Action item - I need every line of the material below that includes the string "Open".

Data provided -

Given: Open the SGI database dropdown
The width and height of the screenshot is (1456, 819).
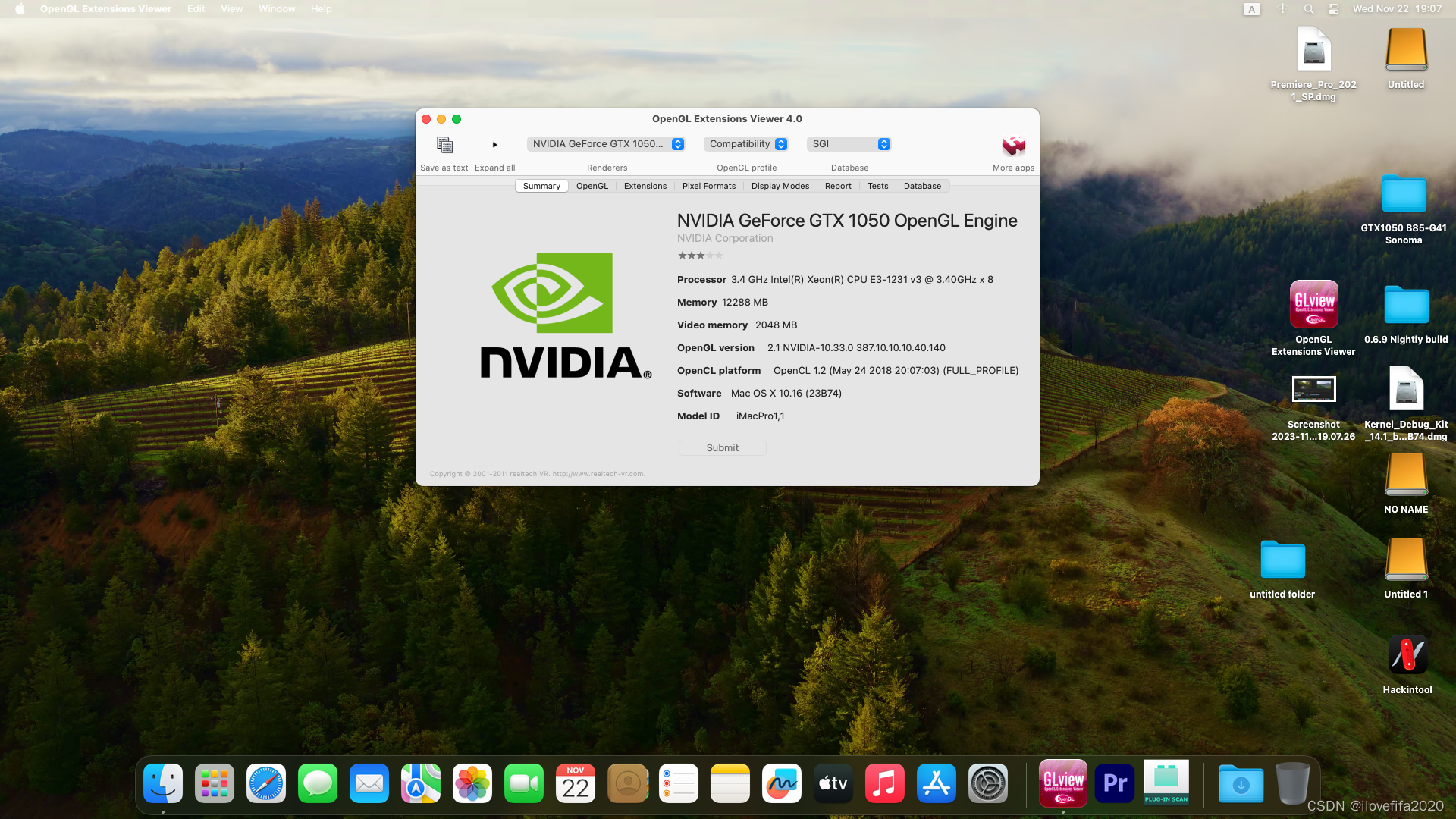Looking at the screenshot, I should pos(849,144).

...

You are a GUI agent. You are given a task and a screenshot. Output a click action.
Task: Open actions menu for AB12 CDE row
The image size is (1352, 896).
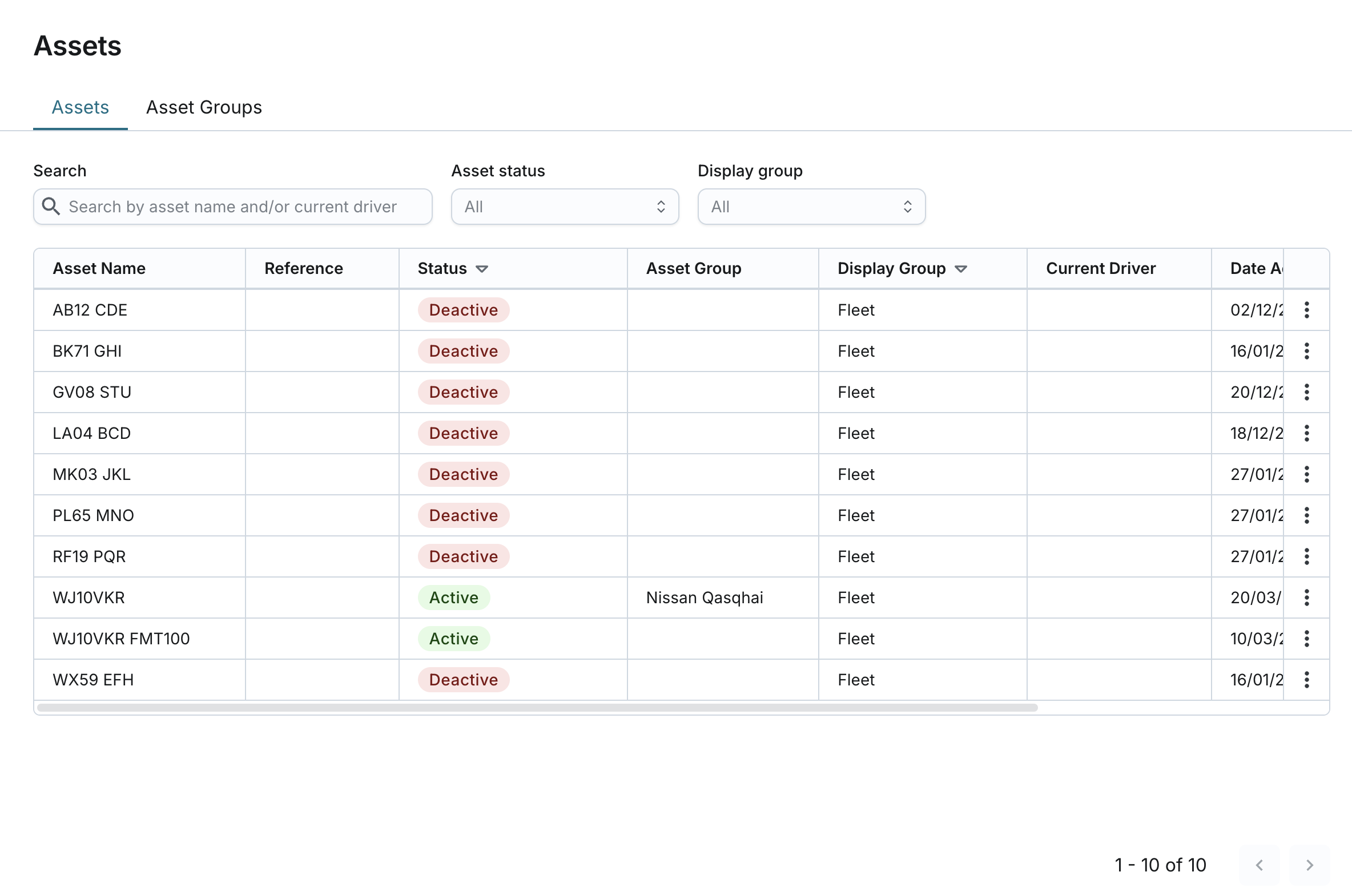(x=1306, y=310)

* * *

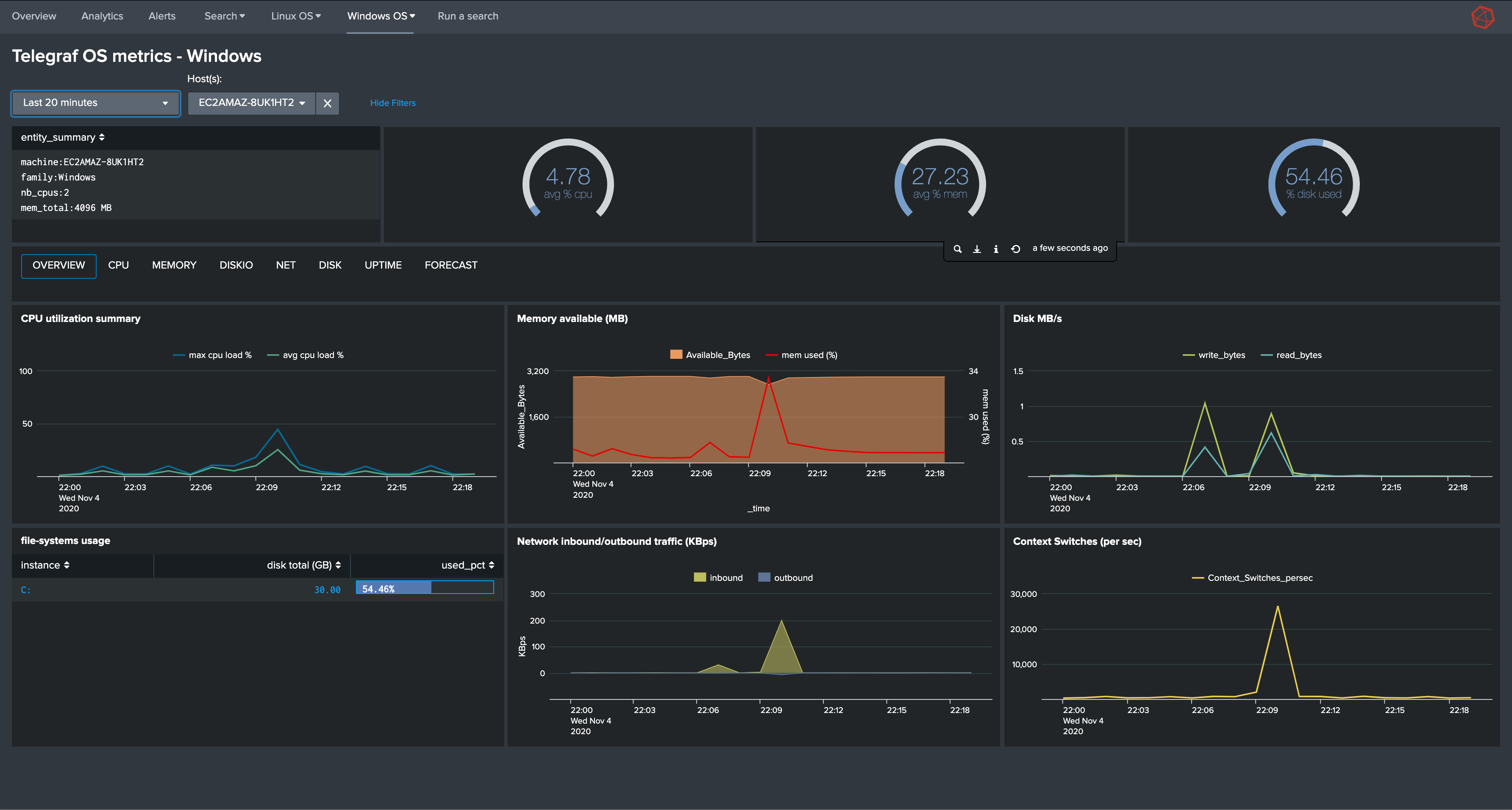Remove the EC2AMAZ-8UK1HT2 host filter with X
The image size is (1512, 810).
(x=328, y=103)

Response for this exercise -
Given: Open the SGI database dropdown
Task: Open actions menu for AB12 CDE row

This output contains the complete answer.